» **TASK**
Look through the records and copy each line with the string "every" in it.

** DATA FOR REVIEW follows **

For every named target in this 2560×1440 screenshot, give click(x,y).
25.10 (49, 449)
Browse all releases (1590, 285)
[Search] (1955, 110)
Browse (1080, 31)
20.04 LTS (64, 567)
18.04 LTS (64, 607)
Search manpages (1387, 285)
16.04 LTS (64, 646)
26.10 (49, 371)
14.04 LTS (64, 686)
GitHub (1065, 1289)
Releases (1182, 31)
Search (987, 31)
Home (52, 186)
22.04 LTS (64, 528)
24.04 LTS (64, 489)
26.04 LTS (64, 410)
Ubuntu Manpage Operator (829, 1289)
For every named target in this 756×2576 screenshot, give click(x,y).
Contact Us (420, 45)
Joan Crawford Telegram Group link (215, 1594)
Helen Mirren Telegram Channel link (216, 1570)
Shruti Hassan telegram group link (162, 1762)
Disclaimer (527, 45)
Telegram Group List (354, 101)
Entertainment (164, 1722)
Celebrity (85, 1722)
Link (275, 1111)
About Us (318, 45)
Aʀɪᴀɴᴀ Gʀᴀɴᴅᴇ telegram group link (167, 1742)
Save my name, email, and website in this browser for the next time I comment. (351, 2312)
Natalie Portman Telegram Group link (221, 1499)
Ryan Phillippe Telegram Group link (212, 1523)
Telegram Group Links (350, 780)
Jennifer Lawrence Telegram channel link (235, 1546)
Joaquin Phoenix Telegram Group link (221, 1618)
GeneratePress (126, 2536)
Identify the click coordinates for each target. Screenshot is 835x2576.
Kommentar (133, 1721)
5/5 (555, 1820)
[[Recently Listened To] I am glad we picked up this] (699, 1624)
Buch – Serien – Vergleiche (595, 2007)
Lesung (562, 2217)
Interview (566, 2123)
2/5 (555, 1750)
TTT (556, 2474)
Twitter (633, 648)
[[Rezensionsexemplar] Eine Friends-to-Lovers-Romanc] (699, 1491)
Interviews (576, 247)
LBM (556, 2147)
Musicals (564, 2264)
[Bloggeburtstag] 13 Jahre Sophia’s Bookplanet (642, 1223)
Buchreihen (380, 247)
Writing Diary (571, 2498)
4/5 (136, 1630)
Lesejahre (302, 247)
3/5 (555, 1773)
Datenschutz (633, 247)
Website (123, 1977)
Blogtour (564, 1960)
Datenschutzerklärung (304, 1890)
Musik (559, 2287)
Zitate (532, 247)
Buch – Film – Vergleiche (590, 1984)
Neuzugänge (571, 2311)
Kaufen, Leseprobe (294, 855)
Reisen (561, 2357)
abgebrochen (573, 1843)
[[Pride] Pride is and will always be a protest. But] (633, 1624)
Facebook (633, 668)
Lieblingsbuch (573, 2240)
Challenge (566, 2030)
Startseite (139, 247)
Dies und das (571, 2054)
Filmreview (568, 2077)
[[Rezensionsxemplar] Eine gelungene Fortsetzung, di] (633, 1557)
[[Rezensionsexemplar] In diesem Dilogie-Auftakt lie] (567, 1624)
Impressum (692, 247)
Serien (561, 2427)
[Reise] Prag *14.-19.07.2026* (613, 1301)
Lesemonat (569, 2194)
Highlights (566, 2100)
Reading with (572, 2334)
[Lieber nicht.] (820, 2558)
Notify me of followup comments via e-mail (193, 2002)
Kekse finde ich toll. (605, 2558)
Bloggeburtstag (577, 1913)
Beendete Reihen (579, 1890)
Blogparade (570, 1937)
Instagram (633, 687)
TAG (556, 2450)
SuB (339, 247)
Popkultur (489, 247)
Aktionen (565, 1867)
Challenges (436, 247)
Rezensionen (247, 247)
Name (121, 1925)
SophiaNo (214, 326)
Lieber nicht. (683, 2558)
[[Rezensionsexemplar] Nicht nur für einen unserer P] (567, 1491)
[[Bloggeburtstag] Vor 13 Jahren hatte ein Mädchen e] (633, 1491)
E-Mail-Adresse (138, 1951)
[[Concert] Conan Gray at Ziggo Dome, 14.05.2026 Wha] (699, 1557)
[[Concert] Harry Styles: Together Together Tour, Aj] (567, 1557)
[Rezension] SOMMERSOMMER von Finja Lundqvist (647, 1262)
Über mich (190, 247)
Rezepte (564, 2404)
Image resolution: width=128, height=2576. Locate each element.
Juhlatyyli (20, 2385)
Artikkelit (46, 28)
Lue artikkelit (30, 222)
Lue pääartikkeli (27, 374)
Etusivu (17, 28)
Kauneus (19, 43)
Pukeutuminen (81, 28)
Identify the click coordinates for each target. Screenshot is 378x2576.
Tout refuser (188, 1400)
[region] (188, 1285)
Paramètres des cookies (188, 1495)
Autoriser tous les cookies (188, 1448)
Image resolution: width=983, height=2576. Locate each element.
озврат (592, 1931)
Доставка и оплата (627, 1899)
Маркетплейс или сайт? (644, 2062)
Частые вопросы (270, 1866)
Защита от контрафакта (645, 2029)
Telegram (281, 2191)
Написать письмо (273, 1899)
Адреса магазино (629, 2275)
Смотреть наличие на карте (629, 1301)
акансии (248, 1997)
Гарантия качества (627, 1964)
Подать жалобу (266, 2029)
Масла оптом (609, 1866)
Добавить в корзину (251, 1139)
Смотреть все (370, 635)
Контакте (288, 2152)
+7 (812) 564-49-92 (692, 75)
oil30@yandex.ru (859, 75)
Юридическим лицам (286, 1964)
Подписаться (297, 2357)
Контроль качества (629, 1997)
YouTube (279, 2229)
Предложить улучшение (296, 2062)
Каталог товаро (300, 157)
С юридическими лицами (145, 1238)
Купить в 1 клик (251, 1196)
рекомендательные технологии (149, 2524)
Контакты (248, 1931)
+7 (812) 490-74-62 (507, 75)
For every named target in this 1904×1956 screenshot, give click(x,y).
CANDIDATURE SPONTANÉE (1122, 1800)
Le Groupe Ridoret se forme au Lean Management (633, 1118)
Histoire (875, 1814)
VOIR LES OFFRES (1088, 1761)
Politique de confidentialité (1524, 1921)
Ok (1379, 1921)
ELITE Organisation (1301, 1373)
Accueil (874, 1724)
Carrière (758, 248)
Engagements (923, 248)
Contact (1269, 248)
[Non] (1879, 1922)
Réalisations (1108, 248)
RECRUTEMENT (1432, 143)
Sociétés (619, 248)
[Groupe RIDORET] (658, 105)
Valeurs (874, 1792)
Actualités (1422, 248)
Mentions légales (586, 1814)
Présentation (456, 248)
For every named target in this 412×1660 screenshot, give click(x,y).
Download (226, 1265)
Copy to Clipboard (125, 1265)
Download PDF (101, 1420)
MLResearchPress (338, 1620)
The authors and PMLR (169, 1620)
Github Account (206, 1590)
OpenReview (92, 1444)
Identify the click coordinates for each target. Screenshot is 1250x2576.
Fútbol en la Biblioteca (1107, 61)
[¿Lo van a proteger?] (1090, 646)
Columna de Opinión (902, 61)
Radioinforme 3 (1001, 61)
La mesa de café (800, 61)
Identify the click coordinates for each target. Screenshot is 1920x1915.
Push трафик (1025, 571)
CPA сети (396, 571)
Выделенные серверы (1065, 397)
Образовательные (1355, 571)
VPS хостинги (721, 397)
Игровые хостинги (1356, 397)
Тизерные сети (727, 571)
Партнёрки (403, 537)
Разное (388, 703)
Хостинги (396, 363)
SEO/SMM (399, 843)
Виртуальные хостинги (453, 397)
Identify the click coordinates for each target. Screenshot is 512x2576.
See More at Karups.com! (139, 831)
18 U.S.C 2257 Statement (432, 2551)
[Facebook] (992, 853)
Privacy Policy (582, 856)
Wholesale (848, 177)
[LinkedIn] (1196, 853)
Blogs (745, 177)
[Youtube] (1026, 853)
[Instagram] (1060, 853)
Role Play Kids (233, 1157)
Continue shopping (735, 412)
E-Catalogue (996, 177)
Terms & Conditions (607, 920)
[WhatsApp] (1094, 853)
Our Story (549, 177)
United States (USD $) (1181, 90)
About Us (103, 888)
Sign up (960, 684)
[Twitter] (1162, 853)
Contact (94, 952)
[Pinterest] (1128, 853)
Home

** End of DATA FOR REVIEW **

» **RESULT FOR THIS EXERCISE**
For every named target in this 2560×1440 screenshot, give click(x,y).
For every named target in this 756×2576 screenshot, give click(x,y).
For every named target in this 1904×1956 screenshot, give click(x,y).
For every named target in this 412×1660 screenshot, give click(x,y).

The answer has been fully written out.